È vero che la Mittal ha svuotato i magazzini dei prodotti finiti?

Non ho idea sui prodotti finiti, ma il provvedimento della Procura di Milano in questo senso è molto preciso e quindi non c’è da dubitare che quello che ha evidenziato sia vero. Mi è stato riferito da un amico che aveva parlato con un dirigente che nei primi giorni di novembre gli ha detto: “Noi siamo come un amico malato di cancro e per quanto lo si voglia aiutare il destino è segnato. Lo stabilimento deve essere chiuso. Forse i Riva, con tutti i loro difetti, non sarebbero mai andati via, per lo meno volevano far funzionare la fabbrica.

È vero che siete abbandonati a voi stessi e che la proprietà è assente?

Siamo soli, anche nei quadri dirigenti c’è buona volontà. Ma lo Stato è debole.
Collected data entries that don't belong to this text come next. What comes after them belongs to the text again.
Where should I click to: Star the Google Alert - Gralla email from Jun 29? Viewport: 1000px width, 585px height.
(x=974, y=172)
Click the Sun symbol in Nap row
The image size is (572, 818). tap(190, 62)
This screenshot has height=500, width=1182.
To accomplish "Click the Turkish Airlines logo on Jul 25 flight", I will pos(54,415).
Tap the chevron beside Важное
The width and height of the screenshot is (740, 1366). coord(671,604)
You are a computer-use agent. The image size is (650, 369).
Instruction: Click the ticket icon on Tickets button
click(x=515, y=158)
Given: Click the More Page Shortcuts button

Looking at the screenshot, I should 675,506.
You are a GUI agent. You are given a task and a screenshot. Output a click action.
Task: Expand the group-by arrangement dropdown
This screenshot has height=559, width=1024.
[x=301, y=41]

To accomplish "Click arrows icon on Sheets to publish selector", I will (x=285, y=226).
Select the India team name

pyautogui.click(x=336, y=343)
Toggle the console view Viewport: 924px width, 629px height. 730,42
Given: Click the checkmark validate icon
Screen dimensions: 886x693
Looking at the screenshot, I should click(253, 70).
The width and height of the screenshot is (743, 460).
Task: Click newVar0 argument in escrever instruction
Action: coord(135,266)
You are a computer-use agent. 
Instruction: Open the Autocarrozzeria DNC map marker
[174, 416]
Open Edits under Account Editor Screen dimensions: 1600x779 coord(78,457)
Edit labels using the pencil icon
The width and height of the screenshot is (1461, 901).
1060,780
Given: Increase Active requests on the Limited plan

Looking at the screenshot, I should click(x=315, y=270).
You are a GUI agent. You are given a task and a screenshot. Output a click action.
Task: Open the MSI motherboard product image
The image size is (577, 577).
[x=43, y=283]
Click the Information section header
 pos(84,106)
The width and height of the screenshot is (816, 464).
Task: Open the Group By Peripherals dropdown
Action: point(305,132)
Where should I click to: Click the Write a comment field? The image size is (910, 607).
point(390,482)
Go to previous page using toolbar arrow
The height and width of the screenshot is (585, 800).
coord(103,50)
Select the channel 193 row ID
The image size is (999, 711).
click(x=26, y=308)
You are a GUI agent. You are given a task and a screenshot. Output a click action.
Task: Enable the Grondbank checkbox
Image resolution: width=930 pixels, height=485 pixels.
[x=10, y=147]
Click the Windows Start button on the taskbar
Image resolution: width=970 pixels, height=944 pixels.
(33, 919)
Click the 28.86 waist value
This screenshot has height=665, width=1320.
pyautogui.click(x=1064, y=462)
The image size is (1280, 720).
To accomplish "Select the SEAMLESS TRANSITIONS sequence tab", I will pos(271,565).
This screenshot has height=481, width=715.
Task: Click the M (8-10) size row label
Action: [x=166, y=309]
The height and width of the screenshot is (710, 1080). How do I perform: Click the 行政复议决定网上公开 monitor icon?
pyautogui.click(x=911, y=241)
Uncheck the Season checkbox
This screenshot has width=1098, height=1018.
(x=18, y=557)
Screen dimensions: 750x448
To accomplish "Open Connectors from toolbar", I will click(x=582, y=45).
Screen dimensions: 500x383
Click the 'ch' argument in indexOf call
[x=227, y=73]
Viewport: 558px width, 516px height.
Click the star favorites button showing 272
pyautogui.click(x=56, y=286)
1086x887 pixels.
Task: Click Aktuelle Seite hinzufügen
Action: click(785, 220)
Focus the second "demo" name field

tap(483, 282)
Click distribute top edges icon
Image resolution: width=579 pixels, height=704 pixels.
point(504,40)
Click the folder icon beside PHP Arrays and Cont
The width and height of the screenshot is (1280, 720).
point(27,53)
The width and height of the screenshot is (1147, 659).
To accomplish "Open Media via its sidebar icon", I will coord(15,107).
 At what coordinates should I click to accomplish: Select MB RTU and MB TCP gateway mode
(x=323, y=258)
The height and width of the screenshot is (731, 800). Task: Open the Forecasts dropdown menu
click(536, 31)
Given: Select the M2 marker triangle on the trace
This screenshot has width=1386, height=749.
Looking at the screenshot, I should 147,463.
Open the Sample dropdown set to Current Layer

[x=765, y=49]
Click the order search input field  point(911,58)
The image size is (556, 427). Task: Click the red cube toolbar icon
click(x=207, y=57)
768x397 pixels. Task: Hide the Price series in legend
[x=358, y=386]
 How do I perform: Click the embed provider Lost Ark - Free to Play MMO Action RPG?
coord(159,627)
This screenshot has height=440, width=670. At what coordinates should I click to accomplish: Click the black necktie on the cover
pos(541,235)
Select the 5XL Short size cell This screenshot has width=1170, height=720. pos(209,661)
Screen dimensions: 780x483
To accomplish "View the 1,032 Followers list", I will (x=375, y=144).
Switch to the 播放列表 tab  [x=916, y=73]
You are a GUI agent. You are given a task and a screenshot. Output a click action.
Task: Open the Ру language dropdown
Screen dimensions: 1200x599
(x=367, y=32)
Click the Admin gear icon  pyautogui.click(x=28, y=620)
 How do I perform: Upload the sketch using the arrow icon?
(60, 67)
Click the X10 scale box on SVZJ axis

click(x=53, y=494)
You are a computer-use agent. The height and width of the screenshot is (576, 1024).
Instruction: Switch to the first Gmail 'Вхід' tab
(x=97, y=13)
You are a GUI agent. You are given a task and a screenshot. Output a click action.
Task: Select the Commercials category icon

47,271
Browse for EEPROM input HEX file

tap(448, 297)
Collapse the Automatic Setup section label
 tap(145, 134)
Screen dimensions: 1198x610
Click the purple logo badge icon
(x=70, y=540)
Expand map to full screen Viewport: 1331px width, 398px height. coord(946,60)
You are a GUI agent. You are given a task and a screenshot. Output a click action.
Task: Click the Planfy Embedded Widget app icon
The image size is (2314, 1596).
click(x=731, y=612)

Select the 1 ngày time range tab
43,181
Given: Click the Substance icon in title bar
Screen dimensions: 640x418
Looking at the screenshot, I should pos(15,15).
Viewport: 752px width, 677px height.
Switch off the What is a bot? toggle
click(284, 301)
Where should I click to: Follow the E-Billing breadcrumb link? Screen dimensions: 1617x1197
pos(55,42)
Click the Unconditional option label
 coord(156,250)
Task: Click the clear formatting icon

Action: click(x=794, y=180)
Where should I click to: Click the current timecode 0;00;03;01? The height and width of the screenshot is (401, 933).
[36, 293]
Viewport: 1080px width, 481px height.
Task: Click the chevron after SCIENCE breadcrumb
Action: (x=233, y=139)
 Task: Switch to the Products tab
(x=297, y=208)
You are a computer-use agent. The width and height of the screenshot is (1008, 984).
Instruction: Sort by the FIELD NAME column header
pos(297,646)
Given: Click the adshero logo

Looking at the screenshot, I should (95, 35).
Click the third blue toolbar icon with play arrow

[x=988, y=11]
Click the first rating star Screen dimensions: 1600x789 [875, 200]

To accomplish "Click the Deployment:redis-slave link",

In Inghilterra la Thatcher decise di chiudere le miniere, non gli imprenditori. E se lo Stato vuole chiudere Taranto lo faccia. Altrimenti decida di fare ciò che è necessario per salvare la salute e la fabbrica. Chiudendo la fabbrica si perde l’1 ,6 di Pil, lo sanno tutti. Giocano su incrementi di Pil dello zero virgola ma gettano alle ortiche l’1,6%. Mi domando perché.

Perché i vertici sindacali hanno chiesto di parlare con il presidente della Repubblica e non con il capo del governo?

Dopo Mattarella non c’è più nessuno e i vertici sindacali lo hanno capito. Mattarella è una persona per bene.